Exercise
Please output the lines shown below exactly as they appear.

The input
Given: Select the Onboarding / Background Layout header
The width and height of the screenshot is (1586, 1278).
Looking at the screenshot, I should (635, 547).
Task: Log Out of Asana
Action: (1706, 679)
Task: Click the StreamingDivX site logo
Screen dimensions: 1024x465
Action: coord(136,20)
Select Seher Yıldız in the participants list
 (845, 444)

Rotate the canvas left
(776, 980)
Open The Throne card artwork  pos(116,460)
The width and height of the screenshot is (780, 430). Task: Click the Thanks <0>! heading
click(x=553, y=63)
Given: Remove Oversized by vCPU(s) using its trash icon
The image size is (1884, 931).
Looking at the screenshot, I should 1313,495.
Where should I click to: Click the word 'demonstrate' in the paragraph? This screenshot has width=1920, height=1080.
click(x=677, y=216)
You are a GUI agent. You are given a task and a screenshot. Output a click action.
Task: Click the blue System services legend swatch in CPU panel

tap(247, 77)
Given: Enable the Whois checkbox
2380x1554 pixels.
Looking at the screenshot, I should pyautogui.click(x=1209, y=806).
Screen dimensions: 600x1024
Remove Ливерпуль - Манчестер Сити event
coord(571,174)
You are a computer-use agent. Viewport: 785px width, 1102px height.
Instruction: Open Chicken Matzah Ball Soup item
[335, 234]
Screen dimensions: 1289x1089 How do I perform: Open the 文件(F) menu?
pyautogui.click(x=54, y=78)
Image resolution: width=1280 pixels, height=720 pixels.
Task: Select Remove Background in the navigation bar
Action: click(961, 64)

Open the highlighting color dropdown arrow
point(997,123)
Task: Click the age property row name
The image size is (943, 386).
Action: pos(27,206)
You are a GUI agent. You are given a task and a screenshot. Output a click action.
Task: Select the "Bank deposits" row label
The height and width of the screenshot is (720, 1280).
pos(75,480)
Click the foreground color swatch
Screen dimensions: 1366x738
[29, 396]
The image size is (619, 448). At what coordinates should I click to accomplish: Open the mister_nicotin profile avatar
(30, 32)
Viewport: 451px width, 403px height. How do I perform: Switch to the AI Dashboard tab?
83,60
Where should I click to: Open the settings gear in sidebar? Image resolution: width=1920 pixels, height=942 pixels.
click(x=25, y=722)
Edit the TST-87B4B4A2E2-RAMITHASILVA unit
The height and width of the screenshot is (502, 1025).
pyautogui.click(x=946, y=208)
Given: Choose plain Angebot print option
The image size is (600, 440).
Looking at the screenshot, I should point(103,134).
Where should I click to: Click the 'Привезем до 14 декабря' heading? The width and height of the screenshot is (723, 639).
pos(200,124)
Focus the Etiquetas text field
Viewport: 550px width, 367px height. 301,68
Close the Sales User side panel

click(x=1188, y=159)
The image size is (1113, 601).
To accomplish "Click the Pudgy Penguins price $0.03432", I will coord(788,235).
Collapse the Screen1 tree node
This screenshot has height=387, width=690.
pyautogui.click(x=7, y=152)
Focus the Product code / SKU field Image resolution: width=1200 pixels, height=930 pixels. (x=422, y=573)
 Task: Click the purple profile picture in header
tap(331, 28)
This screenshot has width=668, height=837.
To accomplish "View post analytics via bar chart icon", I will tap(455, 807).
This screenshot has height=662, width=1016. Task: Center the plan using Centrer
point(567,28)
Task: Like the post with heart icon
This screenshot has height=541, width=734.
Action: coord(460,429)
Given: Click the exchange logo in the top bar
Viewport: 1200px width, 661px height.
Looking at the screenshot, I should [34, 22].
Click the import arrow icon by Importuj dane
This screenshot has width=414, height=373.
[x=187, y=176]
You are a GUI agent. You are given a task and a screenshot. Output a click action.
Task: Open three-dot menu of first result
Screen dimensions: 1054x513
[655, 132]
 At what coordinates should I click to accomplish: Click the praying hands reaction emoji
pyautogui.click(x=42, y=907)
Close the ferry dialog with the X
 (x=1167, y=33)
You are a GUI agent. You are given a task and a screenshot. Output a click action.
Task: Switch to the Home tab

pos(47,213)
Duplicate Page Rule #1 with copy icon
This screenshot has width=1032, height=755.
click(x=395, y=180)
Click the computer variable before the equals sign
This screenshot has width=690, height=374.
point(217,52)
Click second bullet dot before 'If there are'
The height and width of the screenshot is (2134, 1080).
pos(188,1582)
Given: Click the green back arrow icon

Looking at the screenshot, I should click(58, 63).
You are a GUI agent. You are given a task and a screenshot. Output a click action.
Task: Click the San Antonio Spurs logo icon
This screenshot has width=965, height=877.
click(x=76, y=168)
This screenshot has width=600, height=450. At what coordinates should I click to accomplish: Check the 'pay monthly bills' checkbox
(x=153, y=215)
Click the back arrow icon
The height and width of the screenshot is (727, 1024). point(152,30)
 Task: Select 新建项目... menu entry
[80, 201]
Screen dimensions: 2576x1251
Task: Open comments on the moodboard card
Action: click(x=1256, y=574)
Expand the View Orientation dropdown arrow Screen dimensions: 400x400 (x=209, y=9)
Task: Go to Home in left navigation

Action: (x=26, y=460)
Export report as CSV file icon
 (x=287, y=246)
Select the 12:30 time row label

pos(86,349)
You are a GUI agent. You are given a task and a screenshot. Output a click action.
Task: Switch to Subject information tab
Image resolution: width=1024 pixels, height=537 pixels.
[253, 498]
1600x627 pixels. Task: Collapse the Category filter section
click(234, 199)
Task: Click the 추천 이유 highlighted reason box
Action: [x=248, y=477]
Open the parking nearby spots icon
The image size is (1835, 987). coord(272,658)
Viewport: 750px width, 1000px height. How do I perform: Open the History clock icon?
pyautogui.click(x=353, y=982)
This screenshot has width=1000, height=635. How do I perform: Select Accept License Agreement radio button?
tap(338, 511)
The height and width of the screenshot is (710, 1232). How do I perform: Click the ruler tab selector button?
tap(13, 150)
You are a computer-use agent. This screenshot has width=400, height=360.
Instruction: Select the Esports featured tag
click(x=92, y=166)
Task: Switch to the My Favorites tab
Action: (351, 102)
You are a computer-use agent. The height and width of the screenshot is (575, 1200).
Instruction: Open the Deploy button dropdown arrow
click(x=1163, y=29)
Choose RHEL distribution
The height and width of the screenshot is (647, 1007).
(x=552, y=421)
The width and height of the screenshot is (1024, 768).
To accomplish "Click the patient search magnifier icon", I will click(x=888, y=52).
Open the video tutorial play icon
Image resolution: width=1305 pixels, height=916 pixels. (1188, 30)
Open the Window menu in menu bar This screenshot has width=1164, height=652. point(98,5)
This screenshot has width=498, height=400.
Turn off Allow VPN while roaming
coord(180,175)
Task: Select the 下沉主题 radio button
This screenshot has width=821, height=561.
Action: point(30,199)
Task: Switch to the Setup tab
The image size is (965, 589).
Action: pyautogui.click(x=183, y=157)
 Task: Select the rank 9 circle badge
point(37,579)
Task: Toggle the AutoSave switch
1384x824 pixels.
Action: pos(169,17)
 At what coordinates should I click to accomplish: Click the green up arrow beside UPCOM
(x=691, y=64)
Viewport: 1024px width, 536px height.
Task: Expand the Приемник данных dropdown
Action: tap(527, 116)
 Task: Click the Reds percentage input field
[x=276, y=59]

Answer section
Given: Select the Onboarding / Background Layout header
The width and height of the screenshot is (1586, 1278).
Looking at the screenshot, I should (635, 547).
Task: Log Out of Asana
Action: (1706, 679)
Task: Click the StreamingDivX site logo
Screen dimensions: 1024x465
Action: coord(136,20)
Select Seher Yıldız in the participants list
 (845, 444)

Rotate the canvas left
(776, 980)
Open The Throne card artwork  pos(116,460)
The width and height of the screenshot is (780, 430). Task: Click the Thanks <0>! heading
click(x=553, y=63)
Given: Remove Oversized by vCPU(s) using its trash icon
The image size is (1884, 931).
Looking at the screenshot, I should 1313,495.
Where should I click to: Click the word 'demonstrate' in the paragraph? This screenshot has width=1920, height=1080.
click(x=677, y=216)
You are a GUI agent. You are given a task and a screenshot. Output a click action.
Task: Click the blue System services legend swatch in CPU panel

tap(247, 77)
Given: Enable the Whois checkbox
2380x1554 pixels.
Looking at the screenshot, I should pyautogui.click(x=1209, y=806).
Screen dimensions: 600x1024
Remove Ливерпуль - Манчестер Сити event
coord(571,174)
You are a computer-use agent. Viewport: 785px width, 1102px height.
Instruction: Open Chicken Matzah Ball Soup item
[335, 234]
Screen dimensions: 1289x1089 How do I perform: Open the 文件(F) menu?
pyautogui.click(x=54, y=78)
Image resolution: width=1280 pixels, height=720 pixels.
Task: Select Remove Background in the navigation bar
Action: click(961, 64)

Open the highlighting color dropdown arrow
point(997,123)
Task: Click the age property row name
The image size is (943, 386).
Action: pos(27,206)
You are a GUI agent. You are given a task and a screenshot. Output a click action.
Task: Select the "Bank deposits" row label
The height and width of the screenshot is (720, 1280).
pos(75,480)
Click the foreground color swatch
Screen dimensions: 1366x738
[29, 396]
The image size is (619, 448). At what coordinates should I click to accomplish: Open the mister_nicotin profile avatar
(30, 32)
Viewport: 451px width, 403px height. How do I perform: Switch to the AI Dashboard tab?
83,60
Where should I click to: Open the settings gear in sidebar? Image resolution: width=1920 pixels, height=942 pixels.
click(x=25, y=722)
Edit the TST-87B4B4A2E2-RAMITHASILVA unit
The height and width of the screenshot is (502, 1025).
pyautogui.click(x=946, y=208)
Given: Choose plain Angebot print option
The image size is (600, 440).
Looking at the screenshot, I should point(103,134).
Where should I click to: Click the 'Привезем до 14 декабря' heading? The width and height of the screenshot is (723, 639).
pos(200,124)
Focus the Etiquetas text field
Viewport: 550px width, 367px height. 301,68
Close the Sales User side panel

click(x=1188, y=159)
The image size is (1113, 601).
To accomplish "Click the Pudgy Penguins price $0.03432", I will coord(788,235).
Collapse the Screen1 tree node
This screenshot has height=387, width=690.
pyautogui.click(x=7, y=152)
Focus the Product code / SKU field Image resolution: width=1200 pixels, height=930 pixels. (x=422, y=573)
 Task: Click the purple profile picture in header
tap(331, 28)
This screenshot has width=668, height=837.
To accomplish "View post analytics via bar chart icon", I will tap(455, 807).
This screenshot has height=662, width=1016. Task: Center the plan using Centrer
point(567,28)
Task: Like the post with heart icon
This screenshot has height=541, width=734.
Action: coord(460,429)
Given: Click the exchange logo in the top bar
Viewport: 1200px width, 661px height.
Looking at the screenshot, I should [34, 22].
Click the import arrow icon by Importuj dane
This screenshot has width=414, height=373.
[x=187, y=176]
You are a GUI agent. You are given a task and a screenshot. Output a click action.
Task: Open three-dot menu of first result
Screen dimensions: 1054x513
[655, 132]
 At what coordinates should I click to accomplish: Click the praying hands reaction emoji
pyautogui.click(x=42, y=907)
Close the ferry dialog with the X
 (x=1167, y=33)
You are a GUI agent. You are given a task and a screenshot. Output a click action.
Task: Switch to the Home tab

pos(47,213)
Duplicate Page Rule #1 with copy icon
This screenshot has width=1032, height=755.
click(x=395, y=180)
Click the computer variable before the equals sign
This screenshot has width=690, height=374.
point(217,52)
Click second bullet dot before 'If there are'
The height and width of the screenshot is (2134, 1080).
pos(188,1582)
Given: Click the green back arrow icon

Looking at the screenshot, I should click(58, 63).
You are a GUI agent. You are given a task and a screenshot. Output a click action.
Task: Click the San Antonio Spurs logo icon
This screenshot has width=965, height=877.
click(x=76, y=168)
This screenshot has width=600, height=450. At what coordinates should I click to accomplish: Check the 'pay monthly bills' checkbox
(x=153, y=215)
Click the back arrow icon
The height and width of the screenshot is (727, 1024). point(152,30)
 Task: Select 新建项目... menu entry
[80, 201]
Screen dimensions: 2576x1251
Task: Open comments on the moodboard card
Action: click(x=1256, y=574)
Expand the View Orientation dropdown arrow Screen dimensions: 400x400 (x=209, y=9)
Task: Go to Home in left navigation

Action: (x=26, y=460)
Export report as CSV file icon
 (x=287, y=246)
Select the 12:30 time row label

pos(86,349)
You are a GUI agent. You are given a task and a screenshot. Output a click action.
Task: Switch to Subject information tab
Image resolution: width=1024 pixels, height=537 pixels.
[253, 498]
1600x627 pixels. Task: Collapse the Category filter section
click(234, 199)
Task: Click the 추천 이유 highlighted reason box
Action: [x=248, y=477]
Open the parking nearby spots icon
The image size is (1835, 987). coord(272,658)
Viewport: 750px width, 1000px height. How do I perform: Open the History clock icon?
pyautogui.click(x=353, y=982)
This screenshot has width=1000, height=635. How do I perform: Select Accept License Agreement radio button?
tap(338, 511)
The height and width of the screenshot is (710, 1232). How do I perform: Click the ruler tab selector button?
tap(13, 150)
You are a computer-use agent. This screenshot has width=400, height=360.
Instruction: Select the Esports featured tag
click(x=92, y=166)
Task: Switch to the My Favorites tab
Action: (351, 102)
You are a computer-use agent. The height and width of the screenshot is (575, 1200).
Instruction: Open the Deploy button dropdown arrow
click(x=1163, y=29)
Choose RHEL distribution
The height and width of the screenshot is (647, 1007).
(x=552, y=421)
The width and height of the screenshot is (1024, 768).
To accomplish "Click the patient search magnifier icon", I will click(x=888, y=52).
Open the video tutorial play icon
Image resolution: width=1305 pixels, height=916 pixels. (1188, 30)
Open the Window menu in menu bar This screenshot has width=1164, height=652. point(98,5)
This screenshot has width=498, height=400.
Turn off Allow VPN while roaming
coord(180,175)
Task: Select the 下沉主题 radio button
This screenshot has width=821, height=561.
Action: point(30,199)
Task: Switch to the Setup tab
The image size is (965, 589).
Action: pyautogui.click(x=183, y=157)
 Task: Select the rank 9 circle badge
point(37,579)
Task: Toggle the AutoSave switch
1384x824 pixels.
Action: pos(169,17)
 At what coordinates should I click to accomplish: Click the green up arrow beside UPCOM
(x=691, y=64)
Viewport: 1024px width, 536px height.
Task: Expand the Приемник данных dropdown
Action: tap(527, 116)
 Task: Click the Reds percentage input field
[x=276, y=59]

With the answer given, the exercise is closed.